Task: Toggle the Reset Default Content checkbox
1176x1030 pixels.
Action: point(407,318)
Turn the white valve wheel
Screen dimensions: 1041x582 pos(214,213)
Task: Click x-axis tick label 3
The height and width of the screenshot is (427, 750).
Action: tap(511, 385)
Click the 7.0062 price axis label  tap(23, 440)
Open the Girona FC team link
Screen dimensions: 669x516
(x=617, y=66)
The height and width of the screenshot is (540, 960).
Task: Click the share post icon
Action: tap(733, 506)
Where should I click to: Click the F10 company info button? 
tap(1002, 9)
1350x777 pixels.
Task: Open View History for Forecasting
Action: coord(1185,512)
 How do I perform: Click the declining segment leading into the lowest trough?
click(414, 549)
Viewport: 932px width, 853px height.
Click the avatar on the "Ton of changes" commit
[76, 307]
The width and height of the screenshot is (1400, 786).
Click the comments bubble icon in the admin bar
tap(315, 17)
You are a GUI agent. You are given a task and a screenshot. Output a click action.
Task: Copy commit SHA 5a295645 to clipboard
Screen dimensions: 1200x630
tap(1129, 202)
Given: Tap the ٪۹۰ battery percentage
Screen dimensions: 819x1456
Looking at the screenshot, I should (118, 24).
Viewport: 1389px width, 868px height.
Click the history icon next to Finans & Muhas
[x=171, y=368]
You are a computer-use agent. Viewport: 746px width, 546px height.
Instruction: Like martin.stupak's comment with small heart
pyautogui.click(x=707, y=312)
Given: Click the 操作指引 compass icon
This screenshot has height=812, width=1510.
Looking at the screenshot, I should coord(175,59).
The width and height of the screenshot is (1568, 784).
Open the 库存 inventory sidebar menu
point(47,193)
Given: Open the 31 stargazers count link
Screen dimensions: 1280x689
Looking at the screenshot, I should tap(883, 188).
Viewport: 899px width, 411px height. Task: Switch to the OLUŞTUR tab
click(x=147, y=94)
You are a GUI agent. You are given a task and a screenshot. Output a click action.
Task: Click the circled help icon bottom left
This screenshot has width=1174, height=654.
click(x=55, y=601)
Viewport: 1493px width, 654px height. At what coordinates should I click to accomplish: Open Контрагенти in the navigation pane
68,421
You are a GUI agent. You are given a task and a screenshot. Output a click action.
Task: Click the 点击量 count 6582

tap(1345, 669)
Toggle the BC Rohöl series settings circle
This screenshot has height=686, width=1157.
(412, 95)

Your assignment. Your task is to quote the listing above word for word.

Result of the task.
Task: Toggle the Reset Default Content checkbox
1176x1030 pixels.
Action: point(407,318)
Turn the white valve wheel
Screen dimensions: 1041x582 pos(214,213)
Task: Click x-axis tick label 3
The height and width of the screenshot is (427, 750).
Action: tap(511, 385)
Click the 7.0062 price axis label  tap(23, 440)
Open the Girona FC team link
Screen dimensions: 669x516
(x=617, y=66)
The height and width of the screenshot is (540, 960).
Task: Click the share post icon
Action: tap(733, 506)
Where should I click to: Click the F10 company info button? 
tap(1002, 9)
1350x777 pixels.
Task: Open View History for Forecasting
Action: coord(1185,512)
 How do I perform: Click the declining segment leading into the lowest trough?
click(414, 549)
Viewport: 932px width, 853px height.
Click the avatar on the "Ton of changes" commit
[76, 307]
The width and height of the screenshot is (1400, 786).
Click the comments bubble icon in the admin bar
tap(315, 17)
You are a GUI agent. You are given a task and a screenshot. Output a click action.
Task: Copy commit SHA 5a295645 to clipboard
Screen dimensions: 1200x630
tap(1129, 202)
Given: Tap the ٪۹۰ battery percentage
Screen dimensions: 819x1456
Looking at the screenshot, I should (118, 24).
Viewport: 1389px width, 868px height.
Click the history icon next to Finans & Muhas
[x=171, y=368]
You are a computer-use agent. Viewport: 746px width, 546px height.
Instruction: Like martin.stupak's comment with small heart
pyautogui.click(x=707, y=312)
Given: Click the 操作指引 compass icon
This screenshot has height=812, width=1510.
Looking at the screenshot, I should coord(175,59).
The width and height of the screenshot is (1568, 784).
Open the 库存 inventory sidebar menu
point(47,193)
Given: Open the 31 stargazers count link
Screen dimensions: 1280x689
Looking at the screenshot, I should tap(883, 188).
Viewport: 899px width, 411px height. Task: Switch to the OLUŞTUR tab
click(x=147, y=94)
You are a GUI agent. You are given a task and a screenshot. Output a click action.
Task: Click the circled help icon bottom left
This screenshot has width=1174, height=654.
click(x=55, y=601)
Viewport: 1493px width, 654px height. At what coordinates should I click to accomplish: Open Контрагенти in the navigation pane
68,421
You are a GUI agent. You are given a task and a screenshot. Output a click action.
Task: Click the 点击量 count 6582

tap(1345, 669)
Toggle the BC Rohöl series settings circle
This screenshot has height=686, width=1157.
(412, 95)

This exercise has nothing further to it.